There’s only one problem with these otherwise cheerful figures -- they’re based on one big customer. That’s Duke Energy, the Charlotte, N.C.- based utility that’s using Ambient’s nodes to connect about 800,000 smart meters and other grid devices, mainly via deployments in the Cincinnati, Ohio region.

Ambient hasn’t broken out specifically how many of its 100,000 nodes -- up from 75,000 deployed as of January -- have been bought by Duke. But the utility definitely represents the “vast majority” of the company’s business so far, Donald Pollock, vice president of global sales and marketing, said in a Tuesday phone interview.

That means that, for Ambient, “The most important thing we have to do is to grow our customer base,” he said. “It’s not just about seeing that deployment in Ohio finish. It’s also proving the commercial case, the business case,” both for new deployments with Duke and with other utilities around the globe.

Duke and Ambient have been working together since 2005 on building a node that combines hardware and software that support the utility’s multi-modal communications plans. Those include networking lots of meters and other grid devices that use communications ranging from powerline carrier to wireless mesh and Wi-Fi, and connecting it all to backhaul networks ranging from cellular to fiber.

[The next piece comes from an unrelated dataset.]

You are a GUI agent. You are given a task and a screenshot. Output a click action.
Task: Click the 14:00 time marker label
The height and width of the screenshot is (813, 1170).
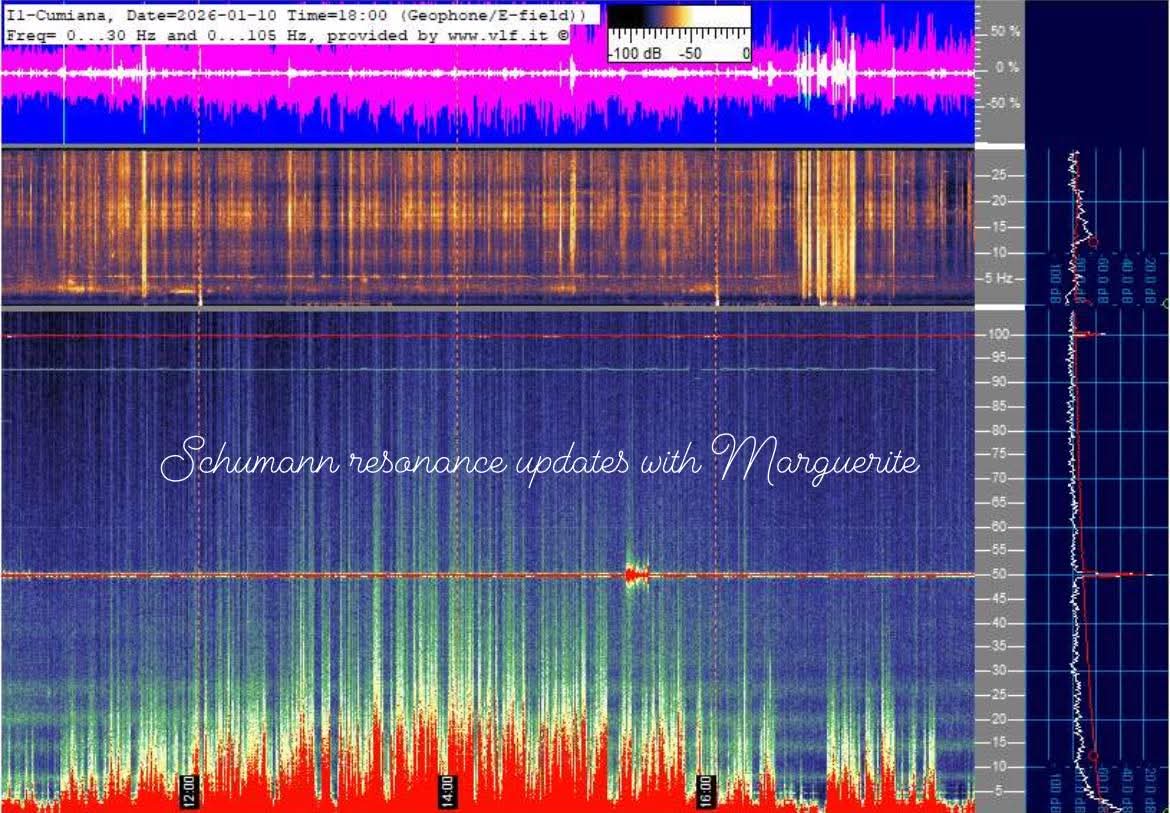[x=447, y=788]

Duke could continue to be a big customer for Ambient, of course. But that will require a lot of developments at the utility, including progress on smart grid projects that have faced opposition in other states, as well as a conclusion of Duke’s bid to become the country’s biggest utility via its proposed merger with Progress Energy.

So far, Ambient would appear to have a strong lead on its would-be competitors for Duke’s business. That includes Echelon Corp., which is supplying the smart meters for Duke’s Ohio deployment, but saw Duke cancel a $14.5 million contract for Echelon’s node devices last year after Indiana state regulators rejected the utility’s request for a statewide smart meter rollout there. 

It also includes Cisco, which has named Duke as a big test customer for its smart grid router products, but has remained quiet about how else it may be working with the utility -- or how much money it’s being paid to do so.

In the meantime, Ambient is looking at new customers, new markets and new functions for its nodes, Pollock said. Last month, it announced it was testing its power quality monitoring technology in the U.K. for distribution grid operators, a move that could be the first into the European market, he said.

It’s also working on a pilot project with New York utility Consolidated Edison, a one-time investor in Ambient, Pollock said. He declined to provide more details on the project.

ConEd’s $1.4 million 2002 investment in Ambient was back in the company’s first incarnation as a would-be provider of broadband over powerline technology. That market that was also the target of companies like Current Group, before it became clear that utilities weren’t going to be able to compete with telcos and cable providers by using their power lines as broadband pipes.

Since then, Ambient has spent much of the past decade repositioning itself as a broader smart grid communications provider, and last year took their shares to NASDAQ from the pink sheets via a 100-to-1 reverse stock split.